Directions for this task:
Which lines of the material contain the word "toolbar"? Show each one.

Supplied material:
####

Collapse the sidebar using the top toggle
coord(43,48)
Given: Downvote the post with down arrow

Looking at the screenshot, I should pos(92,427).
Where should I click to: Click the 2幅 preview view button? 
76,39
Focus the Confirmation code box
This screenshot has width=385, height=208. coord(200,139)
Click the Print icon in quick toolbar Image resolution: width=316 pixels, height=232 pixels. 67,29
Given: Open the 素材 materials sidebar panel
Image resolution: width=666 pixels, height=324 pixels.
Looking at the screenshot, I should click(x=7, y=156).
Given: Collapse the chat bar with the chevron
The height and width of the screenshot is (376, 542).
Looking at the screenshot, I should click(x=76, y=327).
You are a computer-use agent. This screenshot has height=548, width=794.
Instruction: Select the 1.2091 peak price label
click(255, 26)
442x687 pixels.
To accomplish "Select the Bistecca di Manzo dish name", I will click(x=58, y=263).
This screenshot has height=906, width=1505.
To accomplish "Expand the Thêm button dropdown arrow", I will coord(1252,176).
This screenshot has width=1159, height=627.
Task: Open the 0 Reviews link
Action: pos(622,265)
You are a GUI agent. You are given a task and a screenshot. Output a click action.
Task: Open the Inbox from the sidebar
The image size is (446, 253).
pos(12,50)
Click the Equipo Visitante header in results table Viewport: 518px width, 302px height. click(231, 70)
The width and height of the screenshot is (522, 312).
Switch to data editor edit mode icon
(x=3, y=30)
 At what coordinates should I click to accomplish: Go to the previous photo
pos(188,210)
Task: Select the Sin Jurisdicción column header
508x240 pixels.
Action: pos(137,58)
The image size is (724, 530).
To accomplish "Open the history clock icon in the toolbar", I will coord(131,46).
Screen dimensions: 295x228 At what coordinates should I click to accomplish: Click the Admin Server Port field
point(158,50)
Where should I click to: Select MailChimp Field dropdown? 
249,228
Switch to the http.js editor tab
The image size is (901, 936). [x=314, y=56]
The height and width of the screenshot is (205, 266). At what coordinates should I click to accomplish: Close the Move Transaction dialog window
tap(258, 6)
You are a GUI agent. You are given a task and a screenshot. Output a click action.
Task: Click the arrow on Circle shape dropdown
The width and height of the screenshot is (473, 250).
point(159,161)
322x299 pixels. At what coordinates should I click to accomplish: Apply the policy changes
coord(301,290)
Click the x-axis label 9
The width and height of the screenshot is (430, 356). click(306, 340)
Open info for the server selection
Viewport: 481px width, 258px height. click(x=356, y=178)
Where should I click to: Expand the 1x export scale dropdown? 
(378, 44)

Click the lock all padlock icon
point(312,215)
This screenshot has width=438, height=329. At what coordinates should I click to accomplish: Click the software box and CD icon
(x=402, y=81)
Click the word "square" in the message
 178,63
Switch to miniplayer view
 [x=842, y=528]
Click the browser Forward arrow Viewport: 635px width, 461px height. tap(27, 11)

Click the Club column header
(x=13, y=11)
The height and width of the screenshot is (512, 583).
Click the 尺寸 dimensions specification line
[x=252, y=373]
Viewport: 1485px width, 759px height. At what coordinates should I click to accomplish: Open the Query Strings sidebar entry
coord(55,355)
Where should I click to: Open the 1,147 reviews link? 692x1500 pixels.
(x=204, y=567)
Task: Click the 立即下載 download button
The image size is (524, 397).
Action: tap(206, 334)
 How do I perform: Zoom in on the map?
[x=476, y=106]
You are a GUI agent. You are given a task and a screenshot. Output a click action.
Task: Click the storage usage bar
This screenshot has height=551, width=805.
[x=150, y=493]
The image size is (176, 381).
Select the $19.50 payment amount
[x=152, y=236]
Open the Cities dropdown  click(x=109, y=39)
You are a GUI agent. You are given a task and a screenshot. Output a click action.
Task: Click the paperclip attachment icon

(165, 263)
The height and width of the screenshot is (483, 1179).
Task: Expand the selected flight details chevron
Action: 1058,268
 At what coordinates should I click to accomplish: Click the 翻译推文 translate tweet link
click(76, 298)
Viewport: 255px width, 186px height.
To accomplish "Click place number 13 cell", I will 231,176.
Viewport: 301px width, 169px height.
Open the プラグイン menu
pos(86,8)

####

Task response:
Click the Print icon in quick toolbar Image resolution: width=316 pixels, height=232 pixels. 67,29
To accomplish "Open the history clock icon in the toolbar", I will coord(131,46).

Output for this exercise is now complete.